Juan Carlos I de España
Vivir con afán
Se colapsan mis defensas ante el desarrollo de algunos acontecimientos. No me gusta nombrar lo que me duele, ni tampoco acostumbro a nombrar a mis enemigos. Prefiero buscarles un alias o deformar su apellido, por ejemplo. En cambio, a quienes amo no me canso de repetir su nombre porque a todos nos gusta escuchar el sonido de nuestra denominación. El nombre de Juan Carlos suena a Rey de España y si te crías entre quienes en su ascendencia llevaban el sombrero verde –V.E.R.D.E. viva el Rey de España en tiempos de república-, respetas la institución y odias a quien quiere mancillarla, como es el caso de los políticos que pueblan nuestro actual y desdichado panorama. El Rey se ha ido por no soportar la ingratitud y los deseos de echar abajo un histórico que nos trajo la democracia en unos momentos en que estábamos abocados a un replay de la guerra civil, pero ahora eso no cuenta porque la chusma quiere arrasar con lo grande y con lo estético, con la riqueza, con la bonanza económica y social que disfrutábamos y vamos abocados al infortunio y la ruina con locales cerrados, y con miseria como aconteció con Grecia de la mano del comunismo y los experimentos de gobernantes que la dejaron en la bazofia y el derribo. Y nos están dejando a nosotros los españoles también con una vida llena de trágicos pelos en la sopa abocándonos a las ganas de morder la cápsula de cianuro para las situaciones críticas, como la que estamos viviendo.

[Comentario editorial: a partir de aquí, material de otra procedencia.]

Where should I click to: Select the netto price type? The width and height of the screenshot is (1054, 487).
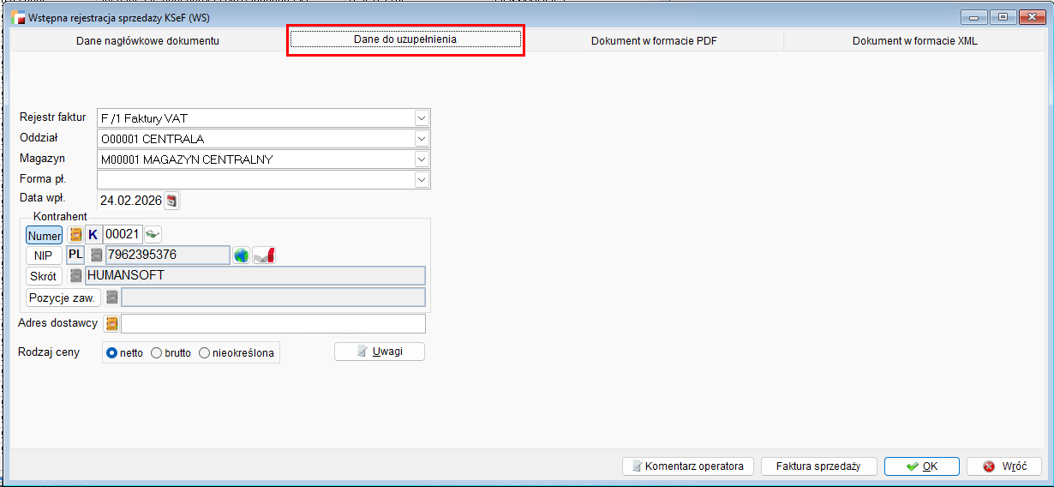111,352
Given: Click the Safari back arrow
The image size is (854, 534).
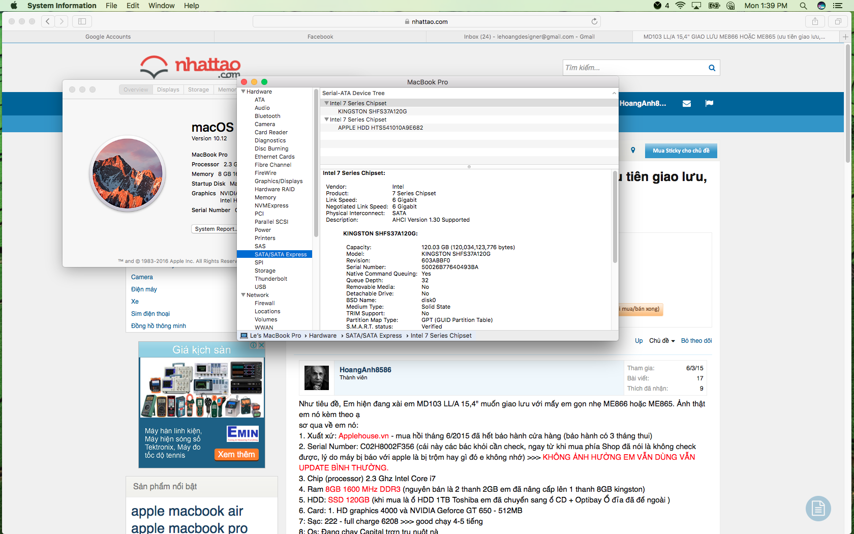Looking at the screenshot, I should [48, 21].
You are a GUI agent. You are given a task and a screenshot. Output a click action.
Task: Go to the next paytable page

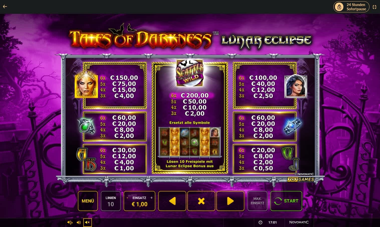(x=230, y=201)
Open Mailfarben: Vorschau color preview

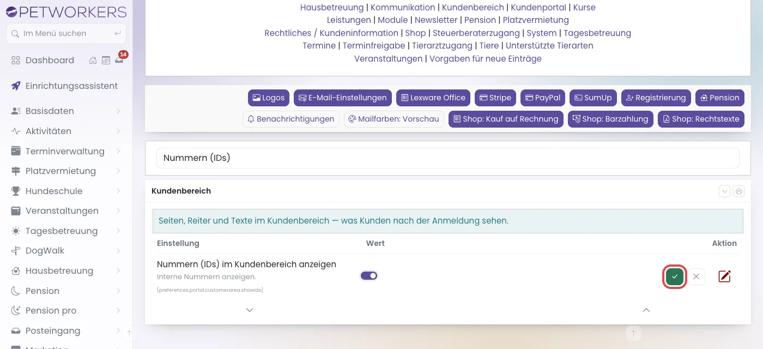[394, 119]
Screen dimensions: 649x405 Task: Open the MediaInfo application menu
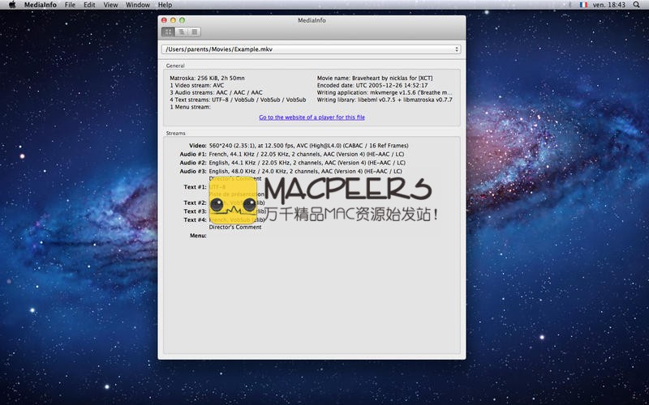coord(39,5)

Jamás he sentido empatía con quienes experimentan con fórmulas que ya se han demostrado ruinosas y hasta dramáticas. La empatía es como la lactosa; todo el mundo nace con una cantidad determinada de una encima llamada lactasa y a medida que vas consumiendo lácteos, esta encima desaparece hasta que te haces intolerante a la lactosa. La empatía es igual: tú naces con una cantidad de empatía y a medida que la vas consumiendo esa empatía en tu relación interpersonal desaparece hasta que te conviertes en un asperger. Me declaro asperger desde este mismo instante por el descontento crónico que creo que ya todos padecemos y la monotonía política, que no nos deja respirar. Hay que hacer las maletas y largarse, que ya toca, para cambiar las cabezas y ponernos en modo vacación o en modo exilio. Me gustaría adoptar esta segunda opción y a muchos que conozco también, sin olvidar que no deja de ser doloroso marcharte de donde tienes perfecto derecho a estar. Me voy a remitir a un aforismo de Max Aub, quien tras la guerra civil española se exilió en México. Desde allí nos dejó frases como esta “En España nunca hubo partidos sino jefes políticos. Estamos acostumbrado a que nos gobiernen siguiendo voluntades y no doctrinas”. Esto ocurría en el 36 y sigue ocurriendo ahora, más que nunca quizá. Y así nos va. Aquí la gente odia, se desprecia y se envidia porque, por un lado, el odio es fuerza y, por el otro, el desprecio engendra desiertos. Seguimos anquilosados desde hace siglos porque estamos hechos para crecer en la adversidad y no estamos acostumbrados a la bonanza. Así nos va. A todos nos asusta una situación de la que ni derecha ni mucho menos la ultraizquierda gobernante nos va a sacar. Por eso me apunto al resto, a no cambiar de opinión y a vivir porque el futuro es incierto y no se puede prever, si bien la esperanza estará siempre muy presente en mi equipaje.